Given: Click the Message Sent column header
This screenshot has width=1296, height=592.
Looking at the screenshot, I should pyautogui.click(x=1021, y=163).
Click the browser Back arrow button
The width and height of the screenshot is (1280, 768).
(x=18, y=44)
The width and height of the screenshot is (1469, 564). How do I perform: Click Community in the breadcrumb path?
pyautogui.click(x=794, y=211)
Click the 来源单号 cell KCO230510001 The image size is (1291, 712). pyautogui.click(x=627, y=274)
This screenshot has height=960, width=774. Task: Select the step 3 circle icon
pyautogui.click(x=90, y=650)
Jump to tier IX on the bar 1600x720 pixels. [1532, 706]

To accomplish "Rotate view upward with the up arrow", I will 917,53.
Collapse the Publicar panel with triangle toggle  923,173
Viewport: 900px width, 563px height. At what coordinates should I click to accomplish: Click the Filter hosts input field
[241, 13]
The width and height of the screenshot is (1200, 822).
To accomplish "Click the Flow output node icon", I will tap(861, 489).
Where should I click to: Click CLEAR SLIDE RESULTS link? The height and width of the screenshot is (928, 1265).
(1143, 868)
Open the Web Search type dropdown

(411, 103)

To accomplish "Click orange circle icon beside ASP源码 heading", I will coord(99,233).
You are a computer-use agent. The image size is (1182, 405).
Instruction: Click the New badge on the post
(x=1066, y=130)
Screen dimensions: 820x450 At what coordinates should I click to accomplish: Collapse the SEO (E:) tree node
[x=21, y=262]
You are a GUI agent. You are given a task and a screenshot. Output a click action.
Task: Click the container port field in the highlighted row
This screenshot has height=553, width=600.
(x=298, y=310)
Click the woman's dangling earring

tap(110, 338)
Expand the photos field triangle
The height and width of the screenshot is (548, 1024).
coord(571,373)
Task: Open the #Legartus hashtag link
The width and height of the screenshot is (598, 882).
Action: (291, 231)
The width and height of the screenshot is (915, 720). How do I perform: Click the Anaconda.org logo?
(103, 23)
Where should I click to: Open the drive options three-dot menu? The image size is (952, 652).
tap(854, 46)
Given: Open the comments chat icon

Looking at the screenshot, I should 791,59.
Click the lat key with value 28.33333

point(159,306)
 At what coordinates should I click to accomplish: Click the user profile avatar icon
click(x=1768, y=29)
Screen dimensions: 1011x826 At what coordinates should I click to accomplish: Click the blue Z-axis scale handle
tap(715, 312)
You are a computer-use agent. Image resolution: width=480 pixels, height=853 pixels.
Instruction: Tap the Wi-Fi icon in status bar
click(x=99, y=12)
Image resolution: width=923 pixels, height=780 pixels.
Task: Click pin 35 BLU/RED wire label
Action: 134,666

__THE TASK__:
Your reply should be the lines from the one that contains "Where should I click to: Open" through the end of the listing above, repeated exactly.

__RESPONSE AREA__:
Where should I click to: Open the drive options three-dot menu? The image size is (952, 652).
tap(854, 46)
Given: Open the comments chat icon

Looking at the screenshot, I should 791,59.
Click the lat key with value 28.33333

point(159,306)
 At what coordinates should I click to accomplish: Click the user profile avatar icon
click(x=1768, y=29)
Screen dimensions: 1011x826 At what coordinates should I click to accomplish: Click the blue Z-axis scale handle
tap(715, 312)
You are a computer-use agent. Image resolution: width=480 pixels, height=853 pixels.
Instruction: Tap the Wi-Fi icon in status bar
click(x=99, y=12)
Image resolution: width=923 pixels, height=780 pixels.
Task: Click pin 35 BLU/RED wire label
Action: 134,666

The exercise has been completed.